A faint smile tugged at her lips, softer than before. “Our church joined a new movement — a US-based one — and we were sent to the States to absorb their ethos. And that’s when Esther came into our lives,” she said softly. “Her real name was Mara, but Braam always called her his Esther. His shining star.”

“And you slipped even further down his priority list,” Justin said, a quiet edge threading through his voice.

She didn’t bother confirming. She didn’t need to. “It wasn’t hard to love Essie,” she said instead. “She was so timid, scared of her own shadow, and watching her bloom under his love was … a privilege. And I felt guilty, sometimes, for resenting her. I understood why she clung to him. How his attention helped her find her voice.”

She drew a slow breath, fingertips brushing the rim of her glass. “But there was this one night …” Her voice softened, thinned. “We were rehearsing for Sunday, and I was sitting at the back, sorting sheet music. I could hear them laughing on stage — proper, effortless laughter I hadn’t heard from him in months. She played a wrong chord, and he teased her, and she blushed so fiercely she practically glowed.”

Suzette swallowed. “I remember looking at them and realizing he hadn’t looked at me with that light, delighted manner in a very long time. And in that moment … it clicked. What I felt for him, what I thought he was to me, wasn’t the kind of love a marriage is built on. He was safety. Validation. A lifeline for a girl who’d been judged unworthy of love.”

*

Mixed emotions swirled through Justin: sadness, anger, a hollow sense of powerlessness. And fear.

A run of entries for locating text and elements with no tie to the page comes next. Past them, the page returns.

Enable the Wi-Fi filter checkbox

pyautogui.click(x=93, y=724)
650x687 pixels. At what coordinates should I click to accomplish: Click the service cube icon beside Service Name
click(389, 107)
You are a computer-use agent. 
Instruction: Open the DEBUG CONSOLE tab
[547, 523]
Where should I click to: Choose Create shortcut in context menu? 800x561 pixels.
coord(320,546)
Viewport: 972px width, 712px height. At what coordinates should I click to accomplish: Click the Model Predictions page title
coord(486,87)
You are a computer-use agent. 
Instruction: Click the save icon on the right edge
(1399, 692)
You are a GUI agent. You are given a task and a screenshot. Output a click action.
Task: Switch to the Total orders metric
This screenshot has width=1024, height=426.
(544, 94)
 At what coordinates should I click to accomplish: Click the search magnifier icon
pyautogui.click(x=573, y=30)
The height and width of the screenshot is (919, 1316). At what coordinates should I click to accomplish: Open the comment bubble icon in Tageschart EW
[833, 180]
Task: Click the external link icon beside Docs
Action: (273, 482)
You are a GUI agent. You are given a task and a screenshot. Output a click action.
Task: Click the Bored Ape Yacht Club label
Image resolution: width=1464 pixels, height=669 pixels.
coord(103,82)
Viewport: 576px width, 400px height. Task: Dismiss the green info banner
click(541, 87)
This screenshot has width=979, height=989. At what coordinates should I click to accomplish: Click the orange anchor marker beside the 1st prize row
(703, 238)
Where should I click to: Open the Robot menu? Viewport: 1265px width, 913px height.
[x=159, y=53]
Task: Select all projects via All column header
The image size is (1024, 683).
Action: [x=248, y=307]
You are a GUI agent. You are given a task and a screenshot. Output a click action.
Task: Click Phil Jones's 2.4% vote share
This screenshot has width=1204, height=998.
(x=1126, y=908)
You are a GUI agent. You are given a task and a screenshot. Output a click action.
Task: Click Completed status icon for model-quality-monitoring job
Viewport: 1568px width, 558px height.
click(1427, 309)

Because he wasn’t up against the memory of a long-lost husband, or even the strain of his own celebrity status. This went far deeper, down to the very core of Suzette, right into wounds carved by abandonment.

And no matter how many times he professed his love — and yes, he could finally admit it, for the first time in his life he had fallen in love — none of it would matter if she didn’t believe she was worthy of that love.

He reached for her hand again, enclosing it gently between both of his. “What happened after that?”

She let out a brittle laugh, thin and sharp around the edges. “Nothing. Everything. Braam died less than six months later. What we thought was a savage Crohn’s flare, mere weeks after my moment of clarity, turned out to be cancer.” Her voice wavered. “It was sudden. Brutal. Devastating.”

Her pain landed with the force of a blow. A clean tear through the center of his chest. “I’m so sorry, Suzette,” he murmured, the words rough with sincerity.